A ousadia do crime organizado no Rio de Janeiro encontrou uma nova forma de se expor digitalmente. Locais dedicados à venda de drogas nas Zonas Norte e Oeste da cidade estão sendo identificados, categorizados e avaliados por usuários na plataforma Google Maps, que é a principal ferramenta de geolocalização global. Esses pontos de venda são registrados sob classificações falsas, como “Lojas” e “Farmácias”, permitindo que operem com uma visibilidade que desconsidera a presença das forças de segurança.
Um dos casos mais notáveis acontece no bairro do Jacaré, onde a conhecida “Boca da Praça” está registrada a apenas 400 metros da Cidade da Polícia — o complexo que abriga as principais delegacias especializadas do estado. Em questão de cinco minutos a pé, os usuários conseguem se deslocar entre o centro policial e o ponto de venda, que possui avaliações públicas destacando a “facilidade de compra” e o atendimento prestado pelos traficantes.

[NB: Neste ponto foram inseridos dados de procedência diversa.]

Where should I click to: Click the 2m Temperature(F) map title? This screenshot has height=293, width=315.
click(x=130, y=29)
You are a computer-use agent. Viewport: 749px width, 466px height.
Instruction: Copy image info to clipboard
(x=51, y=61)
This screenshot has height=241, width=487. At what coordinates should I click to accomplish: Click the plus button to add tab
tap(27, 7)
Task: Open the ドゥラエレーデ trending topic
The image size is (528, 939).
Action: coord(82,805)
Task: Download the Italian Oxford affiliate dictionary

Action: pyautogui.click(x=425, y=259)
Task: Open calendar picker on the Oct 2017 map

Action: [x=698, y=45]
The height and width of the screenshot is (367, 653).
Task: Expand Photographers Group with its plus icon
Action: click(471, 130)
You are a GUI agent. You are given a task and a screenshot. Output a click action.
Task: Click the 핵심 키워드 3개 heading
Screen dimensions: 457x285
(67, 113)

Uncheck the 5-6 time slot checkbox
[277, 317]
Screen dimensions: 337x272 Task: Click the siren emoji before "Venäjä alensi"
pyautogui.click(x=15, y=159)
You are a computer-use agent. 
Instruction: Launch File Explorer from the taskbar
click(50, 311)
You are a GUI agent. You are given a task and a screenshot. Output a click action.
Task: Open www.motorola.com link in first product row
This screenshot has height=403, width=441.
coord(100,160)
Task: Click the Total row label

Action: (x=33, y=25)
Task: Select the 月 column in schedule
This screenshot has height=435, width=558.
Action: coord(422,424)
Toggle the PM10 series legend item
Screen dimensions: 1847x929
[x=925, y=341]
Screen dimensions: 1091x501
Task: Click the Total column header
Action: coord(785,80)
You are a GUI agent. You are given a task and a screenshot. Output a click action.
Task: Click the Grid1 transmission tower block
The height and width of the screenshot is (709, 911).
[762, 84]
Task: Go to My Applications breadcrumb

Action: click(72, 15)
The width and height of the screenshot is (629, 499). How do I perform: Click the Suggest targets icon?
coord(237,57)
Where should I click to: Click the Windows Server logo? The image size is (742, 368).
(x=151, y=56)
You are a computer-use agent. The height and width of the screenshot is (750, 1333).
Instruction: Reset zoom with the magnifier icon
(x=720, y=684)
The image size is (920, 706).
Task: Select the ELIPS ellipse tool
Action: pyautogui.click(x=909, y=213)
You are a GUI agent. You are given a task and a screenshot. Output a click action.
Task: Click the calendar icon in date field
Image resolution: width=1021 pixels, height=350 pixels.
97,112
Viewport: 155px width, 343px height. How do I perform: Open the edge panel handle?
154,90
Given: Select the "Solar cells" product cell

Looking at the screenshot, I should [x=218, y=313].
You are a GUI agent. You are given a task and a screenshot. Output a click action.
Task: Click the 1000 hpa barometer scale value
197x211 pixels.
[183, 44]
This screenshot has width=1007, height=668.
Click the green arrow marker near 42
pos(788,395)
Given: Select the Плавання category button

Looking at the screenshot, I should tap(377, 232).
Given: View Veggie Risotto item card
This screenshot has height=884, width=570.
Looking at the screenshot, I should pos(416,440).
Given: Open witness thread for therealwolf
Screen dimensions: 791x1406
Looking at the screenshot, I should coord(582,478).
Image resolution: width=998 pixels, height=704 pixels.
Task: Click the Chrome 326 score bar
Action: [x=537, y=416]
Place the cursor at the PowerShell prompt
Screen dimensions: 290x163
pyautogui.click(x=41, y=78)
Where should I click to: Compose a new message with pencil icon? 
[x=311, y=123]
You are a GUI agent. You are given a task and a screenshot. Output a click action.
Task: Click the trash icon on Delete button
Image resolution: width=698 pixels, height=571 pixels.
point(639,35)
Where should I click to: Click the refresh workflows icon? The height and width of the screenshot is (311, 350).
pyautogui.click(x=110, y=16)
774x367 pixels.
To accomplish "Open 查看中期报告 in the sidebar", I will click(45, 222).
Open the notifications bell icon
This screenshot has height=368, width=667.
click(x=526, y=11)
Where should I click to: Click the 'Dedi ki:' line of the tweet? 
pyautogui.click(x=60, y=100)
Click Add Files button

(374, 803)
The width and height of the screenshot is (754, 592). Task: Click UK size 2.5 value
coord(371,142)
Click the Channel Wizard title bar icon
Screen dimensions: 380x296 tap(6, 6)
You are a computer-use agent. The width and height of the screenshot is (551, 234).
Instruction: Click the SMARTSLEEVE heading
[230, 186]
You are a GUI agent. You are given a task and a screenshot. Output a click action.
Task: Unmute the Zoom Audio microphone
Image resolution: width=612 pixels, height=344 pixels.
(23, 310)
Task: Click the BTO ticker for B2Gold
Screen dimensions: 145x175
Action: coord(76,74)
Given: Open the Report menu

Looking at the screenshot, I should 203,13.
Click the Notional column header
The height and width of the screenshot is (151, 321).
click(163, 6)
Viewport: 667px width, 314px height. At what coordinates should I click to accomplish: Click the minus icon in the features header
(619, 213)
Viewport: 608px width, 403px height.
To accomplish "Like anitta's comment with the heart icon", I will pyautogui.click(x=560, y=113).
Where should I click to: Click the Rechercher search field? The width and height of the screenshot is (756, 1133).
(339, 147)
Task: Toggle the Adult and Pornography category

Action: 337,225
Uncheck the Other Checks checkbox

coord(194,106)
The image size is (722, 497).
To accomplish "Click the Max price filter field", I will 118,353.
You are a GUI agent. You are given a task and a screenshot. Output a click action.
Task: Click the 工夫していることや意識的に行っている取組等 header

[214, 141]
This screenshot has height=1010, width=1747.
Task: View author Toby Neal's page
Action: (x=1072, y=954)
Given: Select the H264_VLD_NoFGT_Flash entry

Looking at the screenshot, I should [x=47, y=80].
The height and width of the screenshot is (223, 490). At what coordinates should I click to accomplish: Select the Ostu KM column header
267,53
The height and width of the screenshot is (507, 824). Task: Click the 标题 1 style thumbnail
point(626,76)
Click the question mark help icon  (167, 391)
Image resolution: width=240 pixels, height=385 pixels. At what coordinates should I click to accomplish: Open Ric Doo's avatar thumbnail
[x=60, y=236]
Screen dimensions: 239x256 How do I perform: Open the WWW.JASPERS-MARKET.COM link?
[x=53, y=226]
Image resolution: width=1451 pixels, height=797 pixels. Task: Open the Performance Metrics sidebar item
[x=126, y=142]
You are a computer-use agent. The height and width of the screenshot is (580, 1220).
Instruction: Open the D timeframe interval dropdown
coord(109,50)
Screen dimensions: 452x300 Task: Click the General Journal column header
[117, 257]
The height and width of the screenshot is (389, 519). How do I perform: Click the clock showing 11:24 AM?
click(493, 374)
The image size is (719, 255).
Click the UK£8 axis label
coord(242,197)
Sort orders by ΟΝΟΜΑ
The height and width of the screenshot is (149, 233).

Nas análises sobre a “Boca da Lapa”, um usuário escreveu: “Cannabis de alta qualidade, em nenhum outro lugar você vai encontrar melhor”. Outro comentário faz referência à classificação desse ponto como “Farmácia”, afirmando que ali há “só remédio de qualidade”.
Ao contatar a Polícia Civil, o órgão informou por meio de sua assessoria que “A Polícia Civil atua de forma firme e contínua no combate ao narcotráfico e às facções criminosas, através de ações estratégicas fundamentadas em inteligência, investigações qualificadas e diligências permanentes. O objetivo é identificar lideranças, desmantelar estruturas criminosas e responsabilizar seus membros, enfraquecendo assim a atuação dessas organizações e seus efeitos na segurança pública”.
Tentamos entrar em contato com a Google para obter uma declaração sobre o assunto, mas não tivemos sucesso. O DIÁRIO DO RIO mantém aberto o espaço para qualquer manifestação por parte da empresa.